Ее книги всегда были моим чтением, и третий том ее мемуаров только что окончен мною. Она писала там о головных болях, об опухании ног. Она жаловалась, что Сартр, всю жизнь требовавший engagement и без engagement не признававший литературы, вот уже четверть века не может решить, на какую сторону ему стать? как ему быть? кем ему быть? И время от времени мрачно спрашивает: что нам делать? куда нам идти? с кем нам быть?
Я смотрела на нее и думала: вот так, как я ее вижу сейчас, она однажды видела Эльзу Триоле, на обеде в советском посольстве, и удивлялась, какое у нее угрюмое выражение лица. Обе они тогда занимали советского посла разговорами, как сохранить молодость. Арагон тоже был обеспокоен этим, угнетен и подавлен наступающей старостью...
Она теперь крутит ложечку в своих мужских пальцах. Всю жизнь она старалась отделаться от буржуазных предрассудков, ей это не удалось: она боится смерти. Чтобы заглушить в себе сознание - запоем читает полицейские
Сартр хотел быть коммунистом. Потом он хотел быть алжирцем (некто Иведон, умирая за Алжир, воскликнул: "Я - алжирец!"). Одно время он признавался: без коммунистов мы ничего не можем. С коммунистами Сартр и она ходили на уличную демонстрацию против де Голля. В тот день один из их коммунистических друзей признался им, что никогда не ездил в метро, сегодня едет впервые - всю жизнь пользовался только такси. Дела в Венгрии в 1956 году они оба осудили. Потом поехали в Москву, решив там встречаться только "с привилегированным классом". Сейчас она стала равнодушна к путешествиям, признается, что иногда ненавидит красоту. "Все равно я скоро буду лежать в могиле...". "Смерть стоит между мной и миром". "Смерть уже, собственно, началась", "...вихрь песет меня к могиле, и я стараюсь не думать". "Может быть, покончить с собой, чтобы только не ждать?.."
А где же молодые? "Молодые отнимают у меня мир", признается она. Затем перечисляет, чего не будет: nevermore относится к лыжам, ночевкам на сене, любовникам.
Когда я пришла, они кончали обедать. Когда я уходила, они все еще сидели. Может быть, они ждали Годо? ("В ожидании Годо", пьеса Беккета, в которой Годо так никогда и не приходит)
Свежий вечер, огни, гудки автомобилей, неоновые миганья, притаившийся под зеленью деревьев Бальзак Родена. Куда, куда я иду? Не все ли равно: раз у меня есть в мире место, не все ли равно, каким путем я дойду, или доеду, или долечу до него? Так или иначе я доберусь до него. Оно меня ждет.

__Фрагмент набора данных__:
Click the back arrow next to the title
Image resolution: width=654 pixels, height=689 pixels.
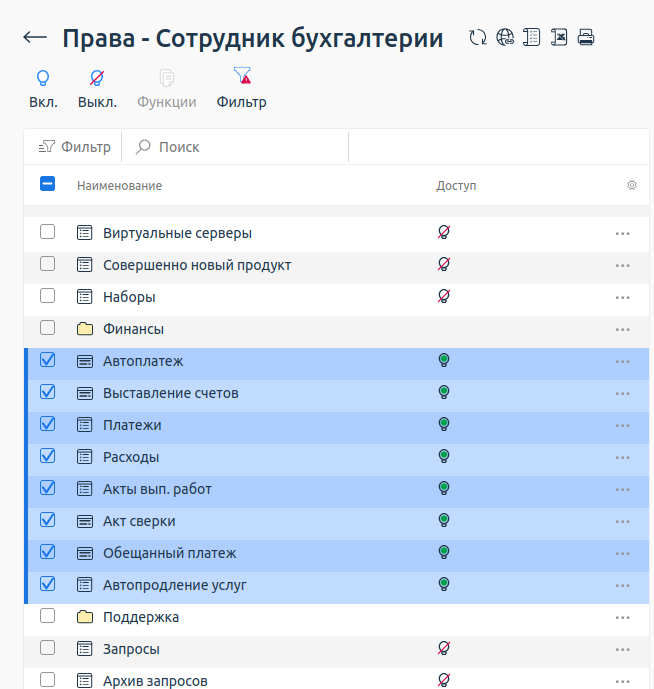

__Задачи__:
• 1. Переведите на английский предложение из выбранного текста: «С коммунистами Сартр и она ходили на уличную демонстрацию против де Голля».
• 2. Согласно выбранному тексту, в каком году были события в Венгрии, которые осудили Сартр и она?
Опирайтесь только на выбранный текст.

__Письменные ответы__:
• 1. Sartre and she went with the communists to a street demonstration against de Gaulle.

• 2. В 1956 году.